Anchorage Digital, the first federally chartered crypto bank in the U.S., expanded its TRON Network support this week to include native staking for TRX and custody for TRC-20 assets. Institutions can now stake TRX directly through Anchorage's regulated platform to earn protocol rewards, while also holding TRC-20 tokens — including the vast majority of Tether's USDT supply, which exceeds $90 billion on TRON.
What the expansion includes
Anchorage already added custody for TRON earlier this year, letting institutions hold TRX via its regulated bank and its Porto self-custody wallet. The new staking feature lets clients earn rewards generated by the TRON protocol, though payouts vary based on validator selection and platform fees. The move brings TRON's ecosystem — over 392 million accounts, 14 billion transactions, and $26 billion in total value locked — into Anchorage's compliance-first framework.
TRON hosts the largest circulating supply of USDT, making it a key network for stablecoin transfers and DeFi activity.
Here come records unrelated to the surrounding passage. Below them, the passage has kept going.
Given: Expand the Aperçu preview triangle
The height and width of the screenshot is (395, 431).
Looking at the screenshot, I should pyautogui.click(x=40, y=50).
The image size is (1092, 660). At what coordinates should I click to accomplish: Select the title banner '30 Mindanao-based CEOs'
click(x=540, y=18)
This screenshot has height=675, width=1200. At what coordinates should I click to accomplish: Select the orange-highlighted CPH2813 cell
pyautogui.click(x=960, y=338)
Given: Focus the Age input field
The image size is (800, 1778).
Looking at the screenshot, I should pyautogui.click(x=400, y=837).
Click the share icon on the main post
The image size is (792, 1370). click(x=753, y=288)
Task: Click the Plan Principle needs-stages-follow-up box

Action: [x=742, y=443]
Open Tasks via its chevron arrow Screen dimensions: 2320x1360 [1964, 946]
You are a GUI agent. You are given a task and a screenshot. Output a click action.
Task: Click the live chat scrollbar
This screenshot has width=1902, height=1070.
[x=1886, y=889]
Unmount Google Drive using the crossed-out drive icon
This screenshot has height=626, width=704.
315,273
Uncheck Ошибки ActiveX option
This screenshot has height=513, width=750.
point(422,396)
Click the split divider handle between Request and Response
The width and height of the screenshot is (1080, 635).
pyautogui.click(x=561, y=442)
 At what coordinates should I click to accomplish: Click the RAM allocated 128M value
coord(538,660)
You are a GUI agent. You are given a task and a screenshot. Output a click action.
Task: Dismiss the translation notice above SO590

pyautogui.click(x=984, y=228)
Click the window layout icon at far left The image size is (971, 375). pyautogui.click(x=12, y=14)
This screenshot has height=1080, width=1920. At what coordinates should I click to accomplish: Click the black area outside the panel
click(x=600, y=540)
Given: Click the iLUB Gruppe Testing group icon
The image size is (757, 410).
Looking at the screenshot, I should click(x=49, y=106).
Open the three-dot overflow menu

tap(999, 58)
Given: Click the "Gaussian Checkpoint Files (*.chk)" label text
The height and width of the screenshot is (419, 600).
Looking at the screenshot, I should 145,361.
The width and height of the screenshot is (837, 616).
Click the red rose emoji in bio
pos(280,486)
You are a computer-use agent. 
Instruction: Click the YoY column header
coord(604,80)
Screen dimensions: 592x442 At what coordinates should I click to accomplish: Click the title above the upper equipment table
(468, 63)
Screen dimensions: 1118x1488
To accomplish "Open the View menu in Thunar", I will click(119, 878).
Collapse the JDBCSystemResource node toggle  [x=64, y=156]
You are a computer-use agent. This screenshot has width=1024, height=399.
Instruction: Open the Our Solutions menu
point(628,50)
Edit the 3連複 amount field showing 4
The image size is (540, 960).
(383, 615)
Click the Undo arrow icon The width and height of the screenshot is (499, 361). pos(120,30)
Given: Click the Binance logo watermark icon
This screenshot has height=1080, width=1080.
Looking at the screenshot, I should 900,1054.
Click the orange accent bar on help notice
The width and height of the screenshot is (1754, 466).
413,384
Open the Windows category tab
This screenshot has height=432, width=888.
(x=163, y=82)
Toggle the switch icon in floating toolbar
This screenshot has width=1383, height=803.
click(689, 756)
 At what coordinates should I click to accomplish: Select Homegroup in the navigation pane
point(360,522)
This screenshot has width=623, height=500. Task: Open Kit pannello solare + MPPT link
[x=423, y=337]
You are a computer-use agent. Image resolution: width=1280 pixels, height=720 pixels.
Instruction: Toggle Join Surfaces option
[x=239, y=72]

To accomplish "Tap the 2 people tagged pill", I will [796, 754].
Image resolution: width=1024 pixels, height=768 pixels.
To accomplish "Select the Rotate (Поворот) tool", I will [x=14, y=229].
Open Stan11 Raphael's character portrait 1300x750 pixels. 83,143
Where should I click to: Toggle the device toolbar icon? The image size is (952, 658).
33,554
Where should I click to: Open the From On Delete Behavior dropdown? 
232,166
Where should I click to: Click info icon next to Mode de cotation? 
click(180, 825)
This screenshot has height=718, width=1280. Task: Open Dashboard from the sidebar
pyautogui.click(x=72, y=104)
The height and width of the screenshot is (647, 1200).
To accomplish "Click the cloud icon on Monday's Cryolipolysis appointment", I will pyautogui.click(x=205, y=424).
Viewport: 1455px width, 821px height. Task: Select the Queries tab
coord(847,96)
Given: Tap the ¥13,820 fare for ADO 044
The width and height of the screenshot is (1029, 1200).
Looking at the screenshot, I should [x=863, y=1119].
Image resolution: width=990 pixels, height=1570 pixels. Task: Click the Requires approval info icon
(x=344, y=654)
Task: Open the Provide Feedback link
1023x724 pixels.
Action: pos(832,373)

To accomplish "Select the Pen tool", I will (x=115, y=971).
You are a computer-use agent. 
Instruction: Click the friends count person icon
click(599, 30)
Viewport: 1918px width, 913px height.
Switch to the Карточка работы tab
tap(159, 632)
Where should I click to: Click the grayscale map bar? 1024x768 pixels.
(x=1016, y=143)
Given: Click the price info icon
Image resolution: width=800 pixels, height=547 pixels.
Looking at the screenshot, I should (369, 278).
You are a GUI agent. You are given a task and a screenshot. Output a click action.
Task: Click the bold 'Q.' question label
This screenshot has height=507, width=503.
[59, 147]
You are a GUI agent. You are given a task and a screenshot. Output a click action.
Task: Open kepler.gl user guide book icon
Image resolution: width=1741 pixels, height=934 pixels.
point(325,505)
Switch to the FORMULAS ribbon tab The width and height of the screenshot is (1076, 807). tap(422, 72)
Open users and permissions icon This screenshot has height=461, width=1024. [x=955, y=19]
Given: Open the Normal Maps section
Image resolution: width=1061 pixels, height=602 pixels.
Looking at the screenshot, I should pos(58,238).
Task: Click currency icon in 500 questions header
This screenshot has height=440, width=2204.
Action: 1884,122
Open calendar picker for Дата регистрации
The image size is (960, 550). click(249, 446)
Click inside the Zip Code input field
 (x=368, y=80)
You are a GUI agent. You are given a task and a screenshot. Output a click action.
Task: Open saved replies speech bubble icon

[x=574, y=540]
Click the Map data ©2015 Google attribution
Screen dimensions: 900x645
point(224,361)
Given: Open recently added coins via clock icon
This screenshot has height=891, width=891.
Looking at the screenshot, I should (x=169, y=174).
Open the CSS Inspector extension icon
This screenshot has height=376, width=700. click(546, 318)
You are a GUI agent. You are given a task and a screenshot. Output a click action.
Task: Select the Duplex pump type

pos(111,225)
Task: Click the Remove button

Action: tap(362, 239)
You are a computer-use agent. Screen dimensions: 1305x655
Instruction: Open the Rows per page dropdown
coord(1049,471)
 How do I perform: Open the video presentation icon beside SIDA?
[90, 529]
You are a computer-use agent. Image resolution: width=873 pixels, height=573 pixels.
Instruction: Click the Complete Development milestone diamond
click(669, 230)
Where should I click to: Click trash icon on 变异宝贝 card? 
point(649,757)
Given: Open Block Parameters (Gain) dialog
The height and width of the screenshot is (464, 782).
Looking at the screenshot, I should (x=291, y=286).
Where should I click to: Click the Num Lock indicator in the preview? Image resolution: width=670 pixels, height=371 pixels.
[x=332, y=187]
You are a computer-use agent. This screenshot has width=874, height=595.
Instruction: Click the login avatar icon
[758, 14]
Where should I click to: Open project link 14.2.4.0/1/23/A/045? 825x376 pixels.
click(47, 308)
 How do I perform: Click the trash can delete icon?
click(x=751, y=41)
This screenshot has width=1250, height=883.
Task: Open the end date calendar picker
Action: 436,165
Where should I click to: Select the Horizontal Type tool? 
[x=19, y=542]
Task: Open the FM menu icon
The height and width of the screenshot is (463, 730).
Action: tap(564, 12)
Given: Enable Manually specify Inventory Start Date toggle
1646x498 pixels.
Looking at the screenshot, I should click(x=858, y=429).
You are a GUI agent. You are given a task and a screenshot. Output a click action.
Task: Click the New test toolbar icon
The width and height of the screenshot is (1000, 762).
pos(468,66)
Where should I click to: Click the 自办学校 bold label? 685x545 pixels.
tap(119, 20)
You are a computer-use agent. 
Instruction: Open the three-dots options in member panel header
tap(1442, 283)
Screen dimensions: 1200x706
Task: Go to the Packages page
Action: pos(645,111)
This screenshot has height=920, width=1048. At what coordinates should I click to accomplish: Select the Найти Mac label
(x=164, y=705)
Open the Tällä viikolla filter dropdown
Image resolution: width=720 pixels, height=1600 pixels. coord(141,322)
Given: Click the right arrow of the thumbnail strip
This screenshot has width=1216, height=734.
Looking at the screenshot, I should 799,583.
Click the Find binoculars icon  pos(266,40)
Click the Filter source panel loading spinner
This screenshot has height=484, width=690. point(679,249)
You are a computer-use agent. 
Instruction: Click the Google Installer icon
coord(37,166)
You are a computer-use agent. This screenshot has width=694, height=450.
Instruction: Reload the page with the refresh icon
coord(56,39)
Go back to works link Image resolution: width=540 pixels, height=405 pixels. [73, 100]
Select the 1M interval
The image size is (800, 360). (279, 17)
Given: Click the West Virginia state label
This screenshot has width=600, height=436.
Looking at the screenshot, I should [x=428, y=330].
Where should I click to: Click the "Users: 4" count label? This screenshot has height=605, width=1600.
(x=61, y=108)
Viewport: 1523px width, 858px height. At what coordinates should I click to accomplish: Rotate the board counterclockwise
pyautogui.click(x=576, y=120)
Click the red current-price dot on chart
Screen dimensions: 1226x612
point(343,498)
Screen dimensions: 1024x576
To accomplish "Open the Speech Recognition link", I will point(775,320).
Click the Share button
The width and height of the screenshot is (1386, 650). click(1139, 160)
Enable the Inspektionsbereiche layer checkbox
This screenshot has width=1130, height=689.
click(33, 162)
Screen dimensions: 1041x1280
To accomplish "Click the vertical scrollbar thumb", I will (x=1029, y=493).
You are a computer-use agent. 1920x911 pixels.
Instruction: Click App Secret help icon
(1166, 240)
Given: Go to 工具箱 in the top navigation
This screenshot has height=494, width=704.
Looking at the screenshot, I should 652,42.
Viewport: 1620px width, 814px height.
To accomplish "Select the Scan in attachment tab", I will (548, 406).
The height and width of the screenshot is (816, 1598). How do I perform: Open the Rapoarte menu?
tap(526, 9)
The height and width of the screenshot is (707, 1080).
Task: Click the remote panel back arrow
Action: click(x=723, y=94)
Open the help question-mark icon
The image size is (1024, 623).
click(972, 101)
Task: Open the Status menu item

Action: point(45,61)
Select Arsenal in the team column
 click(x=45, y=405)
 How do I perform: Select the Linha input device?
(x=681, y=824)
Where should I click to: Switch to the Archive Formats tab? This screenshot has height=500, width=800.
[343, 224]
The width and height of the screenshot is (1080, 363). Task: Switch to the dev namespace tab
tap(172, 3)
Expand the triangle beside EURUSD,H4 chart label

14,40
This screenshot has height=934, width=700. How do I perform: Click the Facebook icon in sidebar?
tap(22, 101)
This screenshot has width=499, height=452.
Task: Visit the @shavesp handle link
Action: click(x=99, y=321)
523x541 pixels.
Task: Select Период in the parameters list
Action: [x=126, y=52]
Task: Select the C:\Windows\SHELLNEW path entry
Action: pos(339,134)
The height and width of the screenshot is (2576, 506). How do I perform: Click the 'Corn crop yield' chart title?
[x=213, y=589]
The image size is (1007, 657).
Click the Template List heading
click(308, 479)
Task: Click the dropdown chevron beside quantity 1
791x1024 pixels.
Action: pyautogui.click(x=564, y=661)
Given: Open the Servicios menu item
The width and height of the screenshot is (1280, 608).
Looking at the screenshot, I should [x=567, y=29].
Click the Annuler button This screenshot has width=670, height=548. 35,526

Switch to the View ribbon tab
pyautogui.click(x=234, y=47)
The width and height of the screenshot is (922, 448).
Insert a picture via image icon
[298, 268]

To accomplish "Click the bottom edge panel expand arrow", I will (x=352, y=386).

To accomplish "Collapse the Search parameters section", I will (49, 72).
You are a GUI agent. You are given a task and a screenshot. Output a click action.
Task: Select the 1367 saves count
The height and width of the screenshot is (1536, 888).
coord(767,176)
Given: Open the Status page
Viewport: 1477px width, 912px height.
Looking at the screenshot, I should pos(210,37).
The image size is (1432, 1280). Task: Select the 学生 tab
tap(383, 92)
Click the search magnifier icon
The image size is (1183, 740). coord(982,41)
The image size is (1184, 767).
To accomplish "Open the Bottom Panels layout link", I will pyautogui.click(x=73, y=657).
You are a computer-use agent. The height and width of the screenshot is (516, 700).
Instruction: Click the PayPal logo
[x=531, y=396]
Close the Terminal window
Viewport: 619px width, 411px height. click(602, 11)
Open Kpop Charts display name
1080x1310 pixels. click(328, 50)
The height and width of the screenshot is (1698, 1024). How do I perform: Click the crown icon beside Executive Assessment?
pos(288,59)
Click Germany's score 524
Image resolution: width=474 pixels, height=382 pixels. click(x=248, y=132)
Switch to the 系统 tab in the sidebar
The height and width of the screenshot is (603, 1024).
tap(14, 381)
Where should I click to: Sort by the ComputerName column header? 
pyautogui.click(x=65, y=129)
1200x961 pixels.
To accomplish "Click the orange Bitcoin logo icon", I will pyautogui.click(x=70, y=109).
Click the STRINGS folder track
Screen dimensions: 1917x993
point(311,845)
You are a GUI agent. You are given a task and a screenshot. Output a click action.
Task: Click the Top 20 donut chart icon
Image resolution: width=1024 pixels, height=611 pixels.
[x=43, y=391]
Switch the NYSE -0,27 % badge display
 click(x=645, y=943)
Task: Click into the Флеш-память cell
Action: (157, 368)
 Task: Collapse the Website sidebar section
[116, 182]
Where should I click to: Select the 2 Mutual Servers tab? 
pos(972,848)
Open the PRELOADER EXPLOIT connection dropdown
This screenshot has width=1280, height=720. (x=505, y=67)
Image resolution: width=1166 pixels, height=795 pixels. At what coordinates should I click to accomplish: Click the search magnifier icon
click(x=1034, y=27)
CEO Nathan McCauley said the expansion allows institutions to "engage more deeply with TRON in a compliant way." For a bank valued at $4.2 billion and backed by Andreessen Horowitz, GIC, Goldman Sachs, KKR, and Visa, adding staking to an already custody-supported chain is a natural next step — especially as institutional demand for yield on digital assets grows.
TRON's side of the deal
Justin Sun, TRON's founder, framed the partnership as a bridge. "Secure, regulated infrastructure helps turn institutional interest into participation," he said. TRON DAO, the community-governed organization behind the network, launched in 2017 and its MainNet went live in May 2018. The network now processes billions in USDT daily, and having a federally chartered bank offer staking could pull in more conservative capital.
Anchorage hasn't said whether it plans to add staking for other TRC-20 assets beyond TRX, or if it will integrate with TRON's DeFi protocols. For now, the bank is focused on onboarding institutional clients to the new staking service. With TRON's TVL at $26 billion and growing, the question is how much of that locked value will flow through regulated custody rails.